2.4 No Repricing. Notwithstanding anything in this Plan to the contrary and subject to Section 6.7, without the approval of the stockholders of the Company the Committee will not amend or replace any previously granted option or SAR in a transaction that constitutes a repricing, as such term is used in Section 303A.08 of the Listed Company Manual of the New York Stock Exchange. Further, except in connection with a corporate transaction involving the Company (including, without limitation, any stock dividend, stock split, extraordinary cash dividend, recapitalization, reorganization, merger, consolidation, split-up, spin-off, combination, or exchange of shares), the terms of outstanding awards may not be amended to reduce the exercise price of outstanding Incentive Stock Options, Non-Qualified Stock Options or SARs or cancel outstanding Incentive Stock Options, Non-Qualified Stock Options or SARs in exchange for cash, other awards or Incentive Stock Options, Non-Qualified Stock Options or SARs with an exercise price that is less than the exercise price of the original Incentive Stock Options, Non-Qualified Stock Options or SARs without stockholder approval.
III. STOCK AWARDS
3.1 Stock Awards. The Committee may, in its discretion, grant Stock Awards to such eligible persons under Section 1.4 as may be selected by the Committee. The Agreement relating to the Stock Award shall specify whether the Stock Award is a Restricted Stock Award, a Restricted Stock Unit Award or Bonus Stock Award.
3.2 Terms of Stock Awards. Stock Awards shall be subject to the following terms and conditions and shall contain such additional terms and conditions, not inconsistent with the terms of this Plan, as the Committee shall deem advisable.
(a) Number of Shares and Other Terms. The number of shares of Common Stock subject to a Restricted Stock Award, Restricted Stock Unit Award or Bonus Stock Award and the Performance Measures (if any) and Restriction Period applicable to a Restricted Stock Award or Restricted Stock Unit Award shall be determined by the Committee and set forth in the individual award Agreement.
(b) Vesting and Forfeiture.

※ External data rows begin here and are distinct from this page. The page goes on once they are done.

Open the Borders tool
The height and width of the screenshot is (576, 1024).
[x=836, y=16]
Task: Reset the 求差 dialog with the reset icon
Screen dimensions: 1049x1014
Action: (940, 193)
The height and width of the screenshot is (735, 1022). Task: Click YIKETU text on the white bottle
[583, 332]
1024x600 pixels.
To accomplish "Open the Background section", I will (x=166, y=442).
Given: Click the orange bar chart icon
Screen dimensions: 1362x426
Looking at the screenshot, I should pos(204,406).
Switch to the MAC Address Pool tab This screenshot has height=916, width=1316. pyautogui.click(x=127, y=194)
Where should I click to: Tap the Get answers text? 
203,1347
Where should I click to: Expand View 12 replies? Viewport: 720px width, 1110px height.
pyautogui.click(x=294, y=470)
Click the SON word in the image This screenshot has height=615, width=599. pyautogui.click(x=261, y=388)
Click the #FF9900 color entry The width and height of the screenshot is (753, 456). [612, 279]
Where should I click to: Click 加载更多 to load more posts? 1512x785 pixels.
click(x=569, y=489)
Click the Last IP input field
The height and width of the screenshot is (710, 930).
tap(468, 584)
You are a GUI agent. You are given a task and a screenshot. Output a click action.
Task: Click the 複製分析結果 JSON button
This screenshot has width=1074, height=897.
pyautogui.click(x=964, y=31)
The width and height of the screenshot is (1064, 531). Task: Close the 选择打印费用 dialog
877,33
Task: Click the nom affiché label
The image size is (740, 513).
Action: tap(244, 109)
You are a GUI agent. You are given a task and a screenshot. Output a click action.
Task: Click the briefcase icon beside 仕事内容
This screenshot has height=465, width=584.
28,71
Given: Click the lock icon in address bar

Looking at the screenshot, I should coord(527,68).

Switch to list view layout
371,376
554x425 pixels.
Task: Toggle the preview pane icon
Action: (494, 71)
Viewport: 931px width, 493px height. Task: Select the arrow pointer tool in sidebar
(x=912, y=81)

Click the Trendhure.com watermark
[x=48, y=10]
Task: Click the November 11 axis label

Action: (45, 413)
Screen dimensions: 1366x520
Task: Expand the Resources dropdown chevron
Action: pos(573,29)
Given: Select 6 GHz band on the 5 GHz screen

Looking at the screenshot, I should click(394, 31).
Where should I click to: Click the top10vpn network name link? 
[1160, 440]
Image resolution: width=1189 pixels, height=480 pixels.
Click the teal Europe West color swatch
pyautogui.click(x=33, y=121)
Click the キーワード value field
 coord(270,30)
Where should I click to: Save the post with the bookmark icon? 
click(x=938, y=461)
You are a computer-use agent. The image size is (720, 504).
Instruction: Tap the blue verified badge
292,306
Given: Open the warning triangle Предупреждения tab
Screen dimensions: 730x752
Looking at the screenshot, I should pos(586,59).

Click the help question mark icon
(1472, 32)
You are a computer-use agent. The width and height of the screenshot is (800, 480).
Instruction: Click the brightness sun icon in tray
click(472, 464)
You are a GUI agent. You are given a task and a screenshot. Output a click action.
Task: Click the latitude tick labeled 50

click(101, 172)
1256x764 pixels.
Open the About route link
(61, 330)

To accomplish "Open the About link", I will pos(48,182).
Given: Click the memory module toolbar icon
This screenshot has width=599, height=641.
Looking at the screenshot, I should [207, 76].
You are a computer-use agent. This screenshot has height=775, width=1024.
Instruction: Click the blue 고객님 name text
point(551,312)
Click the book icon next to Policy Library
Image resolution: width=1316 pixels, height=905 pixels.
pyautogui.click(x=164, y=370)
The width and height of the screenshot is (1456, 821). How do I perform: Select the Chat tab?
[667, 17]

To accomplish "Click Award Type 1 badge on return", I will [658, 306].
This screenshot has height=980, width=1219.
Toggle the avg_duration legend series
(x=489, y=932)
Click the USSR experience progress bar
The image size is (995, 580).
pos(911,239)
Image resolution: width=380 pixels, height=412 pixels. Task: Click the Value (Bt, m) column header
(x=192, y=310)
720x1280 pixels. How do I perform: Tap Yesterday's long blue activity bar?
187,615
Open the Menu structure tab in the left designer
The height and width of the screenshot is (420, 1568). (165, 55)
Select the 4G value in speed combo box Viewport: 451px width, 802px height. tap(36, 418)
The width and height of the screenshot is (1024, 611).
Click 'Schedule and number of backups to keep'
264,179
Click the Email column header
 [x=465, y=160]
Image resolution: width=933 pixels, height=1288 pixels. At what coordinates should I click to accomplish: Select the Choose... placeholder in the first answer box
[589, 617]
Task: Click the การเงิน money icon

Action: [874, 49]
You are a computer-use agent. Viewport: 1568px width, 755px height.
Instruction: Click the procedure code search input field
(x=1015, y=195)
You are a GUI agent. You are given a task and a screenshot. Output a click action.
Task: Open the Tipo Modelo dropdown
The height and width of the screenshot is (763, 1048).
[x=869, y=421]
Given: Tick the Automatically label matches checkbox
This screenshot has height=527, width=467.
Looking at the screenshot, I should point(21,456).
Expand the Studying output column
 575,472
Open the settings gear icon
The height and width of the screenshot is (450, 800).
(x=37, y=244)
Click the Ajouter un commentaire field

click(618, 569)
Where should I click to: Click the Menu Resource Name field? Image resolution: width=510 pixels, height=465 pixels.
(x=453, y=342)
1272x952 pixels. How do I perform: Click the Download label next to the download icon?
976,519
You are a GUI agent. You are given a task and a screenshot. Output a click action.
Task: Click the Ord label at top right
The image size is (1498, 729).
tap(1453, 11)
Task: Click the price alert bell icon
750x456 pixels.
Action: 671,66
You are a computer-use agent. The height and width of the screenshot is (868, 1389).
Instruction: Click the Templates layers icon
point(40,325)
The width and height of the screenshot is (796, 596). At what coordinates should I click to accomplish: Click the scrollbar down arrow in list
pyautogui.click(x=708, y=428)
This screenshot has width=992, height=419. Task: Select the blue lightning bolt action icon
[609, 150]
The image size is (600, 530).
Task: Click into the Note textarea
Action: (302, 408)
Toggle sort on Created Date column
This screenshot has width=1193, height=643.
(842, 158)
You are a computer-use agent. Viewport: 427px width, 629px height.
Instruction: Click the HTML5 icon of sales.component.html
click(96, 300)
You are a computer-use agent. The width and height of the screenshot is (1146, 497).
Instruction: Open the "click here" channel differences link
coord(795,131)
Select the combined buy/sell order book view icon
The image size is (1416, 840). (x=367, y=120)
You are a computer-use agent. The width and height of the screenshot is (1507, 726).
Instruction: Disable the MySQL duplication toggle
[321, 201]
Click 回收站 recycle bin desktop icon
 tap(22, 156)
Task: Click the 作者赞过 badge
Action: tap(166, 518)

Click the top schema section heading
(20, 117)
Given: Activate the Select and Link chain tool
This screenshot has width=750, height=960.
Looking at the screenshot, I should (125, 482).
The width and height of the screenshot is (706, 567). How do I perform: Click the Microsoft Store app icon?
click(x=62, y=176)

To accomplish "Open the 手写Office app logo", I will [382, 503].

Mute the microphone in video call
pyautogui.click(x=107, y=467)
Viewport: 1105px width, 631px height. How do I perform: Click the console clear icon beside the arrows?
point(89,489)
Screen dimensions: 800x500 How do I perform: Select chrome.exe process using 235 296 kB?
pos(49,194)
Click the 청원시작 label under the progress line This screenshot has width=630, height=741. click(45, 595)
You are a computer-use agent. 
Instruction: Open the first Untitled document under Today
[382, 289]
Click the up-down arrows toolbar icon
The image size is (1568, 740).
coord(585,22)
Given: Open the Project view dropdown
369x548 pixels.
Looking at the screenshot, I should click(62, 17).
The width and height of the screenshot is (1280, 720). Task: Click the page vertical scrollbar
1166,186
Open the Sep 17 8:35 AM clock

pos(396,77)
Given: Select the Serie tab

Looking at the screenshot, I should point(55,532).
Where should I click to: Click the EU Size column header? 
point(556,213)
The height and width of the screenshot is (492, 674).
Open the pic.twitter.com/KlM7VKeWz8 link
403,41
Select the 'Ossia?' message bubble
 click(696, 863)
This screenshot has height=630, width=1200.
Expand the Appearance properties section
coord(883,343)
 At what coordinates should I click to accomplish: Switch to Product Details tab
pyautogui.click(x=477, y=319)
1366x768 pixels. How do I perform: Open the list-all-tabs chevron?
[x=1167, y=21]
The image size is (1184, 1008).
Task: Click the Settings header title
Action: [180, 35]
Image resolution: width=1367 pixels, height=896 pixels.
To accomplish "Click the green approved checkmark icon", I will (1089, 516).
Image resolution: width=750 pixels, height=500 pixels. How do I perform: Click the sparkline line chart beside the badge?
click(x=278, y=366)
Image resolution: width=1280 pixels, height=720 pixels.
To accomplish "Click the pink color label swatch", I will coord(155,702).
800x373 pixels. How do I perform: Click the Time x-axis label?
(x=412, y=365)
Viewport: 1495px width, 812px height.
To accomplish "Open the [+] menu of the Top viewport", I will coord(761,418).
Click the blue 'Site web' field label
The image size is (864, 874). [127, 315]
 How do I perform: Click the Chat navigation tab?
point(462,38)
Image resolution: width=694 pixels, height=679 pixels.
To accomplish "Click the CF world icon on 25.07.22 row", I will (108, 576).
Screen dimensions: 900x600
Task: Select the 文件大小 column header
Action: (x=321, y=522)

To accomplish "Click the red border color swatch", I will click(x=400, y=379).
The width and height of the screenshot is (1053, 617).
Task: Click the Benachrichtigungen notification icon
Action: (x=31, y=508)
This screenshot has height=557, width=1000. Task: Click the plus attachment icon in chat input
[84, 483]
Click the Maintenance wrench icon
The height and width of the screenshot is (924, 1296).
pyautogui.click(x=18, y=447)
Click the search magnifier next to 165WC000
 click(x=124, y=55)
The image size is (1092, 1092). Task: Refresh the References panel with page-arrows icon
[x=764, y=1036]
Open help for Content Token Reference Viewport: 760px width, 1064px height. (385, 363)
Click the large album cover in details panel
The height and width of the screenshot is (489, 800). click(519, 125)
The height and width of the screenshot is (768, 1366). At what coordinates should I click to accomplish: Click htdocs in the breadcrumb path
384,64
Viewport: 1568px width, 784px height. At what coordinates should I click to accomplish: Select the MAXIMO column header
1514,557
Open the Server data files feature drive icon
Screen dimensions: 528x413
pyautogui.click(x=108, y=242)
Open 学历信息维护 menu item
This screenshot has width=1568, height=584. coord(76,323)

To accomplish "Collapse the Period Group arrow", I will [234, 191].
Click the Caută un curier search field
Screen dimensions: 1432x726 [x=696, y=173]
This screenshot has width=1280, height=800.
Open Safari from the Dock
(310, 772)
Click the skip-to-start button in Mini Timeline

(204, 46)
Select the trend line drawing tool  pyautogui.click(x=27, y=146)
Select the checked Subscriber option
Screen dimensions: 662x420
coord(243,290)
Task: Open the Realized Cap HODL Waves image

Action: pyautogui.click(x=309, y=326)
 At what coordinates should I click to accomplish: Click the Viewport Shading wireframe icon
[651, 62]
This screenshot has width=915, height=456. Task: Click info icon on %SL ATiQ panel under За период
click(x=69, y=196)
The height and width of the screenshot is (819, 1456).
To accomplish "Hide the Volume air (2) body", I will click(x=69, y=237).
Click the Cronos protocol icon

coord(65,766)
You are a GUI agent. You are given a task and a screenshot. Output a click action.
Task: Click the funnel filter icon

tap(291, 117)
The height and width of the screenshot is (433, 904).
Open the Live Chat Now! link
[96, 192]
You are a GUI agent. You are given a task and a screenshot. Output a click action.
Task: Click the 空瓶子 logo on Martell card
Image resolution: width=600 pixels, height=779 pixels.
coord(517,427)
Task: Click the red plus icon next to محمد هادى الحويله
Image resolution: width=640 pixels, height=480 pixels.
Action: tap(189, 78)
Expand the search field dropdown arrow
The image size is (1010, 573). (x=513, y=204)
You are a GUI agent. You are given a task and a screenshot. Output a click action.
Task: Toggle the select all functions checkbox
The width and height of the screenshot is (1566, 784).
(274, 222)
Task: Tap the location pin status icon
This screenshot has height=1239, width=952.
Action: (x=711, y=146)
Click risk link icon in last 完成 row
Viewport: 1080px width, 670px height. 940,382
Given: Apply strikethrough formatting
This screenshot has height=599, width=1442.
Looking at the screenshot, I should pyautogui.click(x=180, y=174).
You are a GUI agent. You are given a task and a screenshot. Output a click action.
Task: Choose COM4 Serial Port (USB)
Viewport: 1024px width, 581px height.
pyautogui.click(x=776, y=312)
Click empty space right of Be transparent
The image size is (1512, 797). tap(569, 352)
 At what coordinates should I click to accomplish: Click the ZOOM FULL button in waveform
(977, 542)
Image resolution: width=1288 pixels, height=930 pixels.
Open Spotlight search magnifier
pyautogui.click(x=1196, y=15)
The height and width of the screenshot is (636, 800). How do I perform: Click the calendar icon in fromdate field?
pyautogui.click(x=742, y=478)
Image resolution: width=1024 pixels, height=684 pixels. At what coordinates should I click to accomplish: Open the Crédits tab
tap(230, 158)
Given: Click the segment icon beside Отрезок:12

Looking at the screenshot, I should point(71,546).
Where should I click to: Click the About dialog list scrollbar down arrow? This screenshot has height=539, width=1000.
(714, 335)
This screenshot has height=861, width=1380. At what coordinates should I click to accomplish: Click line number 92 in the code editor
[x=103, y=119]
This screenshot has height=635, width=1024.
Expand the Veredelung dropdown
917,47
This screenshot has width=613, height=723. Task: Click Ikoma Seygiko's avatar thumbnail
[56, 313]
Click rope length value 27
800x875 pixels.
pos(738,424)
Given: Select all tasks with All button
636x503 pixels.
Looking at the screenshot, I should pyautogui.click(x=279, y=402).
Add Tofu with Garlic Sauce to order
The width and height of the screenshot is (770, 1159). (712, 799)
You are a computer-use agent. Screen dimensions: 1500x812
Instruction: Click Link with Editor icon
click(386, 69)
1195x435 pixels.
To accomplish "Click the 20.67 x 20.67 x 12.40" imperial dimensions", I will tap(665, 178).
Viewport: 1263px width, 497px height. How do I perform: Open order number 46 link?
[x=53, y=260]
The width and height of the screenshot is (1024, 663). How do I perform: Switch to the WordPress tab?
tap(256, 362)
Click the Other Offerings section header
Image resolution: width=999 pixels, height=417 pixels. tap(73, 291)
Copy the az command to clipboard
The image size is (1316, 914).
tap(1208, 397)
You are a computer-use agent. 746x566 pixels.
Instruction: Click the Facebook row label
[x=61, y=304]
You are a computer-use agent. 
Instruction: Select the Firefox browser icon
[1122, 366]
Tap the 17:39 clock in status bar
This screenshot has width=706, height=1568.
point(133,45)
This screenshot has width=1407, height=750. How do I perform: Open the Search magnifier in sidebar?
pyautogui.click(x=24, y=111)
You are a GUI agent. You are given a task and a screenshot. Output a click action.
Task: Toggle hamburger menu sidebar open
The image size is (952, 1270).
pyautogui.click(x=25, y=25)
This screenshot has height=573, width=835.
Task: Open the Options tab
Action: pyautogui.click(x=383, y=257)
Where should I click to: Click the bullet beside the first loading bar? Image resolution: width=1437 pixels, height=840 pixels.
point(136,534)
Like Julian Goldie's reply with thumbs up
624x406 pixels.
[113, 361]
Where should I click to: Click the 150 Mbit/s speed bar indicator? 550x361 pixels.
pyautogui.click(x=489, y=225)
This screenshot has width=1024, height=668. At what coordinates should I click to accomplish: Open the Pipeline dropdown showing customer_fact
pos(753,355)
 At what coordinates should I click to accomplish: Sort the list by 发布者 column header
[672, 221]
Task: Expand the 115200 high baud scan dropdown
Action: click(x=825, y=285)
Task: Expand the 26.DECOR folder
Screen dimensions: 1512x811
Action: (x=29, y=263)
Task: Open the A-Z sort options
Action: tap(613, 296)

The Agreement relating to a Restricted Stock Award or Restricted Stock Unit Award shall provide, in the manner determined by the Committee in its discretion, and subject to the provisions of this Plan, for the vesting, in whole or in part, of the shares of Common Stock subject to such award, in the case of a Restricted Stock Award, or the vesting of the Restricted Stock Unit Award itself, in the case of Restricted Stock Unit Award, (i) if specified Performance Measures are satisfied or met during the specified Restriction Period or (ii) if the holder of such award remains continuously in the employment of or service to the Company during the specified Restriction Period, and for the forfeiture of the shares of Common Stock subject to such award in the case of a Restricted Stock Award, or the forfeiture of the Restricted Stock Unit Award itself, in the case of a Restricted Stock Unit Award, (x) if specified Performance Measures are not satisfied or met during the specified Performance Period or (y) if the holder of such award does not remain continuously in the employment of or service to the Company during the specified Restriction Period.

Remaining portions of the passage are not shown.